- Open Access
Logistic Bayesian LASSO for detecting association combining family and case-control data
© The Author(s). 2018
- Published: 17 September 2018
Because of the limited information from the GAW20 samples when only case-control or trio data are considered, we propose eLBL, an extension of the Logistic Bayesian LASSO (least absolute shrinkage and selection operator) methodology so that both types of data can be analyzed jointly in the hope of obtaining an increased statistical power, especially for detecting association between rare haplotypes and complex diseases. The methodology is further extended to account for familial correlation among the case-control individuals and the trios. A 2-step analysis strategy was taken to first perform a genome-wise single single-nucleotide polymorphism (SNP) search using the Monte Carlo pedigree disequilibrium test (MCPDT) to determine interesting regions for the Adult Treatment Panel (ATP) binary trait. Then eLBL was applied to haplotype blocks covering the flagged SNPs in Step 1. Several significantly associated haplotypes were identified; most are in blocks contained in protein coding genes that appear to be relevant for metabolic syndrome. The results are further substantiated with a Type I error study and by an additional analysis using the triglyceride measurements directly as a quantitative trait.
As next-generation sequencing (NGS) technology becomes more accurate and affordable, many recent studies have focused on assessing associations between common complex diseases and single-nucleotide variants (SNVs), paying particular attentions to those that are rare. Various methods have been proposed, but most can only achieve the identification of candidate genes or regions. To narrow the list of potential causal variants, it would be helpful to investigate haplotype blocks formed by single-nucleotide polymorphisms (SNPs) in regions/genes where associations are suggested but may not necessarily be genome-wide significant. Apart from being able to identify biologically relevant variants, haplotype-based methods can be more powerful than SNV-based methods as multilocus genotypes contain more information than single-locus genotypes, especially when causal loci interact in cis, leading to disease etiology . If there are rare causal SNVs in a haplotype block, then rare haplotypes can tag such causal variants, a conclusion based on a simulation study . More importantly, rare haplotypes may be obtained from common SNPs, rendering NGS data unnecessary. The power for detecting rare haplotype associations is further enhanced in a family-based study, as rare associated variants are enriched in families afflicted with the diseases compared to population samples of independent cases and controls of the same size. Currently, numerous methods exist, including a class based on Logistic Bayesian LASSO (LBL) for detecting associations of haplotypes, common or rare, using either case control or family-based data [1, 3].
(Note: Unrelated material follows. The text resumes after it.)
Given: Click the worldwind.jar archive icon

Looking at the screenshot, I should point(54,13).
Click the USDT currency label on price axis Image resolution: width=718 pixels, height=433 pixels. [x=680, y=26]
The GAW20 Real Data Package provides a good opportunity to apply LBL to identify haplotypes that are associated with metabolic syndrome. Specifically, we consider the ATP binary trait derived from the measurements taken at visit 2 (before drug intervention). Among the 188 pedigrees in the data set, only 17 contain complete case–parent trios (ie, genotype information for both parents and the child and phenotype status for the child are all available), leading to a total of only 25 such trios. In addition, we extracted 283 cases (ATP = 1) and 475 controls (ATP = 0) with available genotype information. Because the number of trios is extremely small, it is clear that there is insufficient power to detect haplotype association using these data alone. However, their inclusion may enhance detection power compared to when only case-control data are used. Because the current LBL methodology focuses on a single study design, we propose eLBL, an extension of the LBL methodology to combine case–control and case–parent trios data for a joint analysis. Furthermore, because cases, controls, and trios are all extracted from the same set of pedigrees, there are intrinsic correlations. To account for such familial dependency, we have adopted a composite likelihood adjustment approach.
Extension of the logistic Bayesian LASSO accounting for familial dependency
To specify the probabilities and elaborate on ∅, we assume that, for any given individual in the study with haplotype pair Z, we model the odds of the disease θZ = P(Y = 1|Z)/P(Y = 0|Z) with a logistic model logθz = α + XZβ, where XZ is the design vector corresponding to haplotype pair Z, coded according to the assumed mode of inheritance (eg, additive, recessive, dominant); β = (β1, ⋯, βK) (part of the collection of parameter vector ∅) is the regression coefficient vector with βj corresponding to the effect of the jth variant on the log odds; and α is the baseline effect (related to the phenocopy rate). Note that if we assume an additive model, then the jth variant is the jth haplotype, and the total number of distinct haplotypes is K + 1. We cast the problem into a Bayesian framework, where the adjusted likelihood in eq. (4) is used for correct posterior inference . The detailed Markov chain Monte Carlo (MCMC) inference procedure follows the original LBL methodology using shrinkage priors to increase power for detecting rare haplotypes [1, 3]; the adjustment factor k is updated in each MCMC iteration. Convergence of the Markov chain is assured based on commonly used diagnostic tools. The posterior odds over the prior odds, namely the Bayes factor (BF), is used to assess the significance of the βjs. We have also constructed empirical posterior credible intervals (CIs) for the odds ratios (ORs). For each haplotype, the OR is essentially the exponential of the corresponding β in the logistic model given above. It is estimated, together with the CIs, from the posterior sample of the β values. Decision on the significance of a haplotype is based on both BF (> 2) and CI (not including the null value 1).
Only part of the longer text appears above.